(Stored entries)
"""
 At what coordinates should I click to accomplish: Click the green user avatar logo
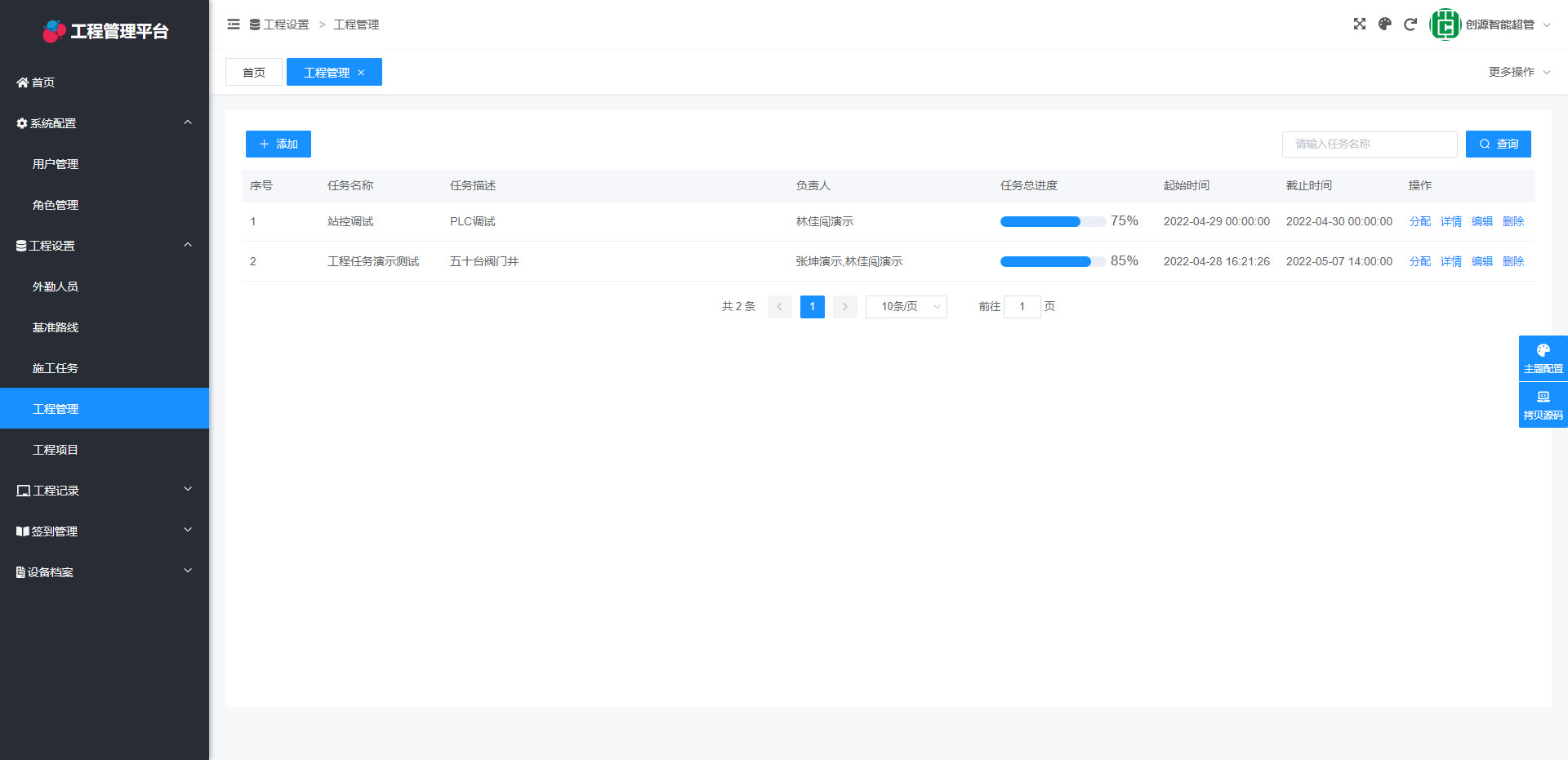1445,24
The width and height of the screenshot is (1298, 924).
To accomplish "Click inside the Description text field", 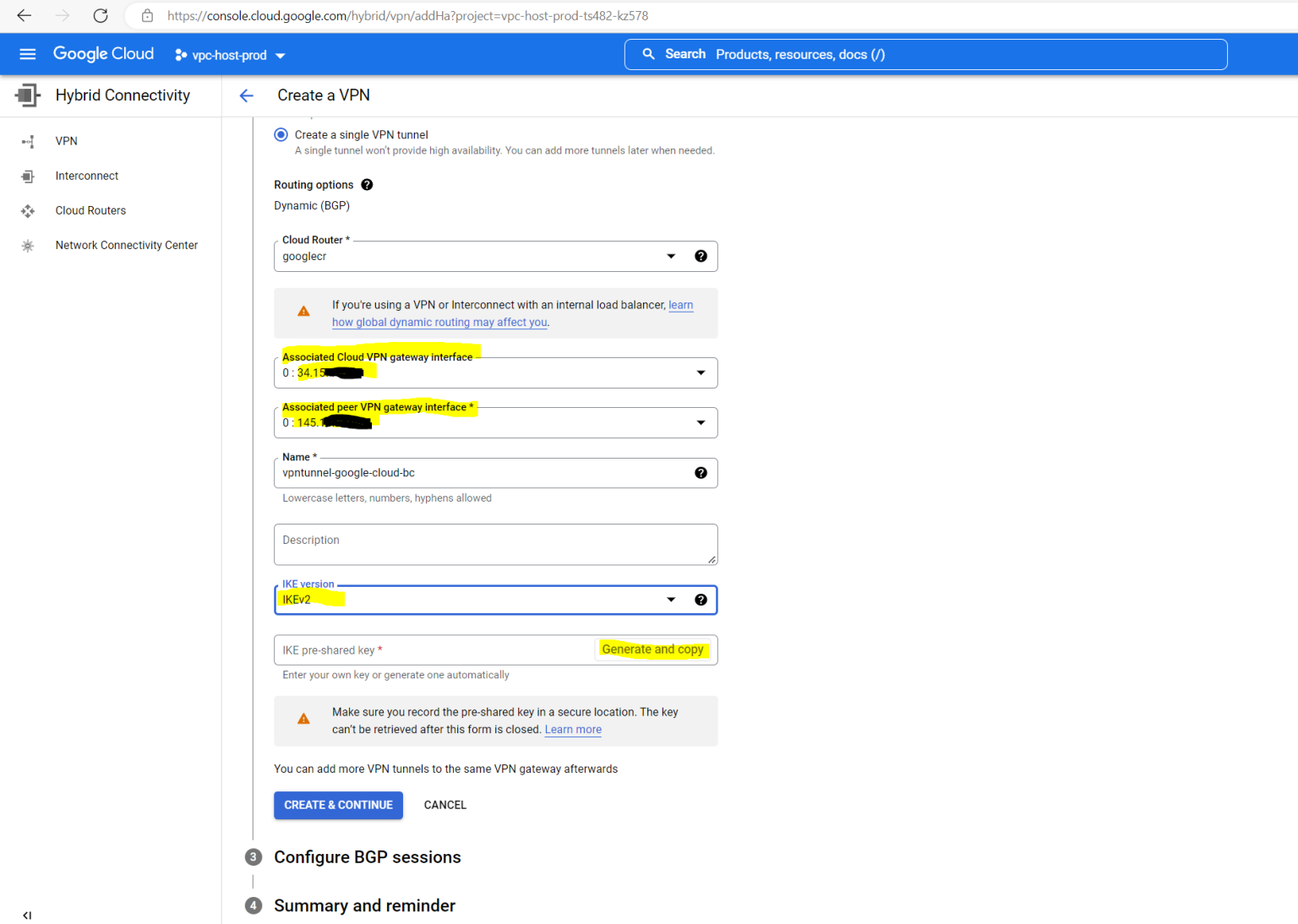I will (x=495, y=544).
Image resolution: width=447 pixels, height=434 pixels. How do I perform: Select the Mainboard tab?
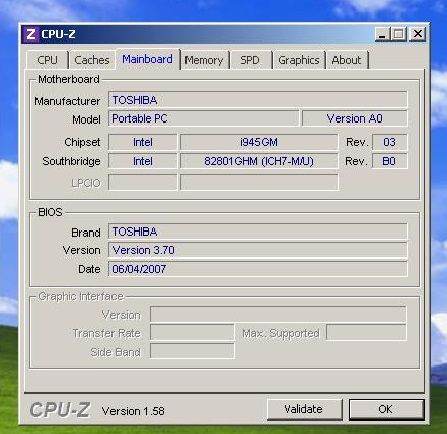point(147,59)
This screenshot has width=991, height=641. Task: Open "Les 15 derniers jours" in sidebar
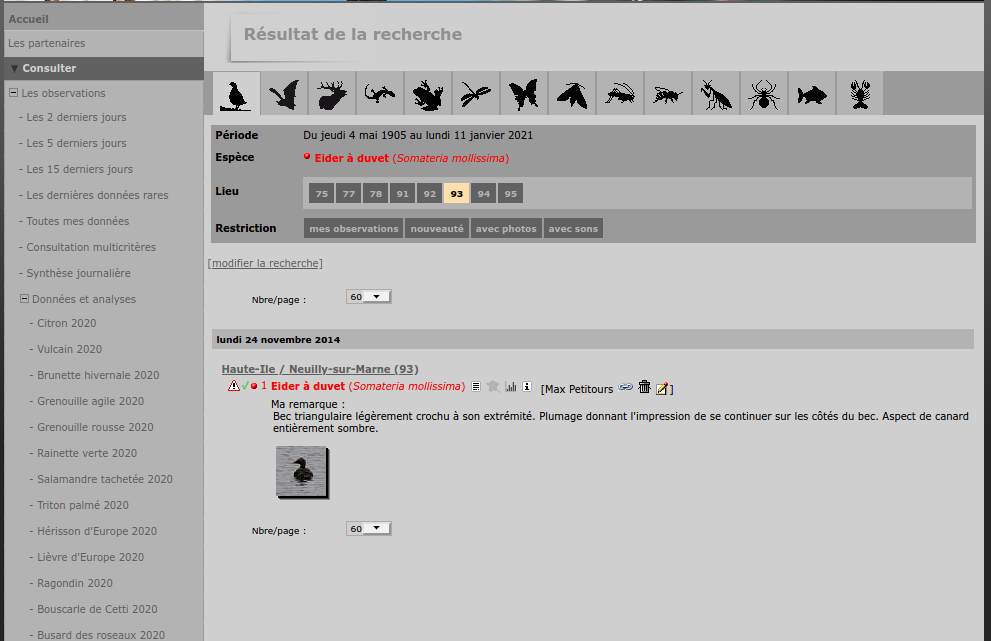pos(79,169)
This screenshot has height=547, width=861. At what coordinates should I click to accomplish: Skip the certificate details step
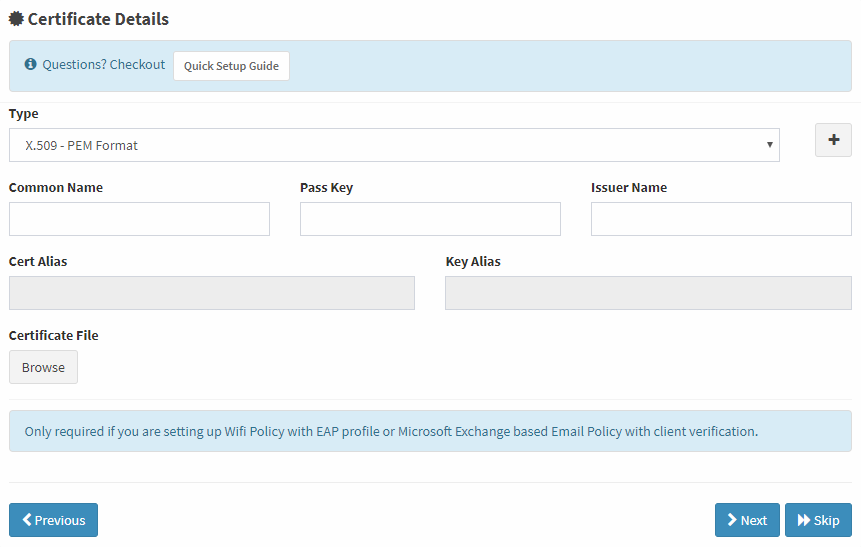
"""
Task description —
Output an exact copy of the lines from the one with "Image resolution: width=447" through the closing line of the records, inclusive, without any images.

Solution to the problem —
Image resolution: width=447 pixels, height=434 pixels. How do I perform: Select the Mainboard tab?
point(147,59)
This screenshot has width=991, height=641. Task: Open "Les 15 derniers jours" in sidebar
pos(79,169)
This screenshot has height=547, width=861. At what coordinates should I click to accomplish: Skip the certificate details step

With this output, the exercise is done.